§ EXERCISE REQUIREMENTS:
1: In the Terraform root module text, how does the root module create Kubernetes namespaces, and what is the provider it uses configured from? Answer in one to three sentences.
2: Transcribe the stretch of the Terraform root module text from "The root module" through "AKS module's output).".
3: Turn the paragraph of the Terraform root module text that begins "The root module calls all five child modules" into a short bulleted list that keeps its main facts.

§ TEXT SEGMENT:
------------------------------

The root module calls all five child modules in dependency order and then handles cross-cutting concerns: GitHub Actions OIDC federation, role assignments, and Kubernetes namespace creation via the kubernetes provider (which is configured using the AKS module's output).

infrastructure/terraform/main.tfhcl
terraform {
required_version = ">= 1.7.0"
required_providers {
  azurerm = { source = "hashicorp/azurerm", version = "~> 3.110" }
  azuread = { source = "hashicorp/azuread", version = "~> 2.53"  }
  random  = { source = "hashicorp/random",  version = "~> 3.6"   }
  helm       = { source = "hashicorp/helm",       version = "~> 2.14" }
  kubernetes = { source = "hashicorp/kubernetes", version = "~> 2.31" }
}
backend "azurerm" {
  resource_group_name  = "shopwave-tfstate-rg"
  storage_account_name = "shopwavetfstate"    # from bootstrap-tfstate.sh
  container_name       = "tfstate"
  key                  = "shopwave.tfstate"

------------------------------

§ SOURCE EXCERPT:
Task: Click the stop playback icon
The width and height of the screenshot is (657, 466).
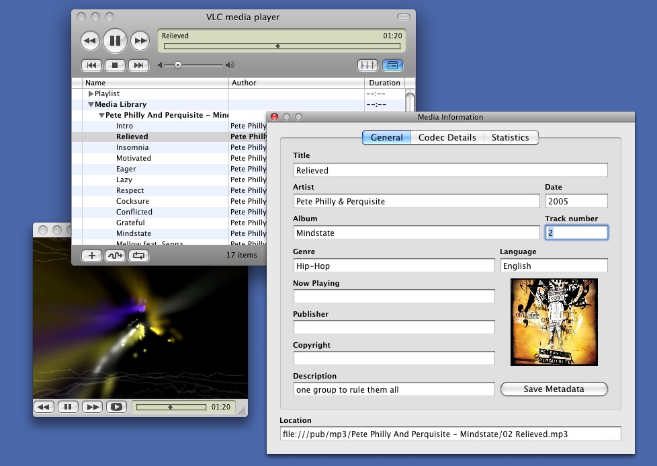Action: (x=115, y=65)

------------------------------

§ ANSWERS FOR THE TASKS:
1: The root module creates Kubernetes namespaces through the kubernetes provider. That provider is configured using the AKS module's output.

2:
The root module calls all five child modules in dependency order and then handles cross-cutting concerns: GitHub Actions OIDC federation, role assignments, and Kubernetes namespace creation via the kubernetes provider (which is configured using the AKS module's output).

3:
- Calls all five child modules in dependency order
- Handles cross-cutting concerns:
  - GitHub Actions OIDC federation
  - Role assignments
  - Kubernetes namespace creation via the kubernetes provider, which is configured using the AKS module's output